Since the entry points and next are their pages, this is kind of what you would want each page to be a dynamic import to the actual page thing that you want it to do. Now everything that you share is protected behind the fact that it’s a dynamic import.

Vika:

I think a lot of people could learn from this.

Zack:

It’d be great to get this kind of stuff documented down. I still haven’t written anything about delegate modules, why they’re cool, and what you can do with them. It would be nice to have something that just goes into a bit more depth on it. This interview helped get a lot of the information out.
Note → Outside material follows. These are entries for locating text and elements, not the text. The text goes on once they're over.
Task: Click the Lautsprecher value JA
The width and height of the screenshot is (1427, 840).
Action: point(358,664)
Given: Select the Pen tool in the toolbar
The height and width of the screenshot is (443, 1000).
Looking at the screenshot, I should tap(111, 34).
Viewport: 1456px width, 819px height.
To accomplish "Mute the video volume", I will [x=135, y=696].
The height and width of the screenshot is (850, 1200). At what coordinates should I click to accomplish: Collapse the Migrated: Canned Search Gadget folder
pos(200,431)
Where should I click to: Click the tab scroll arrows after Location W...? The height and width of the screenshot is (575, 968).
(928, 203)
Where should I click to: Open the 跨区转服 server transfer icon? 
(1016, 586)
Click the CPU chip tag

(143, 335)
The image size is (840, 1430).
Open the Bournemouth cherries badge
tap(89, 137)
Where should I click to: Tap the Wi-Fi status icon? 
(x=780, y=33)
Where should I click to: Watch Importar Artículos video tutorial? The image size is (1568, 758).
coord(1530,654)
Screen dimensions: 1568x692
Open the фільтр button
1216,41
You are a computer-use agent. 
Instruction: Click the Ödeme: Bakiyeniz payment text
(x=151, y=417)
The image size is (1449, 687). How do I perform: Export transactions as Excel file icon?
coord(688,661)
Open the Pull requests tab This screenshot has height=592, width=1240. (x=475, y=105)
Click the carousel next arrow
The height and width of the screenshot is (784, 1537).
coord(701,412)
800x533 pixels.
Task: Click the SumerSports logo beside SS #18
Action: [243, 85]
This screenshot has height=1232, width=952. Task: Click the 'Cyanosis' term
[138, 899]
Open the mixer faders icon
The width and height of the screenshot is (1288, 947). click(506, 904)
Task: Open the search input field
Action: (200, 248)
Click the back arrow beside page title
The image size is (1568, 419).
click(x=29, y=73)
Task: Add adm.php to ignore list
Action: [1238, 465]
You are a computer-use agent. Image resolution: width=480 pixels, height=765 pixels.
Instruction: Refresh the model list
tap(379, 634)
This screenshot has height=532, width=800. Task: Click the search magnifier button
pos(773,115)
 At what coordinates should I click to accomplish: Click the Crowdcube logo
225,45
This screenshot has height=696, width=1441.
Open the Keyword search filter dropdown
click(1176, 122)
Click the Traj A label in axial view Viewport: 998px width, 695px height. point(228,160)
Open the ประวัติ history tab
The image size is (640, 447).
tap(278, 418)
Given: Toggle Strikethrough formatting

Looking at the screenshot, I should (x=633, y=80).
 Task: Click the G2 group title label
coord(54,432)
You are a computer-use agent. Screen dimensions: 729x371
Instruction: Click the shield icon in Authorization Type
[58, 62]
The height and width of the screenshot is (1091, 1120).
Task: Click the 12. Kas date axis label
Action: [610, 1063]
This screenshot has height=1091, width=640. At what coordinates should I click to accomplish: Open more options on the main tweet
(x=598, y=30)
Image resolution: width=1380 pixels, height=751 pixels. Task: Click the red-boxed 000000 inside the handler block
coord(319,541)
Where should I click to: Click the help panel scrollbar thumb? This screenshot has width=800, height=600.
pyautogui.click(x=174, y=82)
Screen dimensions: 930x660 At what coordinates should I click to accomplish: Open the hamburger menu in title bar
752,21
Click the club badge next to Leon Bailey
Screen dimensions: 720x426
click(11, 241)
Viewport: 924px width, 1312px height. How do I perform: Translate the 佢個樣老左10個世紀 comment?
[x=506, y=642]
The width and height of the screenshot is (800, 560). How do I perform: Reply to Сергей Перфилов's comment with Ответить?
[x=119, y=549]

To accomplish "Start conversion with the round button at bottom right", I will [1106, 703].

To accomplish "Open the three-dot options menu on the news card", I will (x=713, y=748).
Rspack and module federation

Vika:

What’s next? Planning to work on Rspack support for Module Federation?

Zack:

With Rspack coming out as well I mean we’ve already used webpack as our bundler tool for NPM packages. I’ve been looking at and I’m heavily considering using Rspack for everything that’s not Next.js at Lululemon. For all of our NPM package builds, we can just use Rspack because it’s gonna be super fast. Where we still have all the flexibility of webpack itself to build out these packages. There’s few bugs for webpacks ESM implementation that I have opened PRs for but they never have been merged.

If those bugs were able to be fixed and Rspack that makes for an even stronger case for using it. Once federation lands in Rspack, it’s like, hey, it’s way faster and it has federation. It’s gonna be like the ES build of the webpack era stuff, it’s gonna be the super quick thing that you default to. It’s got some of the killer features that really offer it scalability. And I could see federation support also being one of the key things that help it stand out from Turbopack because we don’t know if Turbopack is going to implement federation or not. If somebody wanted a module federation friendly Turbopack Rspack is where you would go.

Vika:

It was really very interesting. Thank you!

Zack:

It was great to chat about this. I’m super excited to see what Delegate Modules and Rspack ends up unfolding for us. It’s gonna be great. Have a great day, cheers!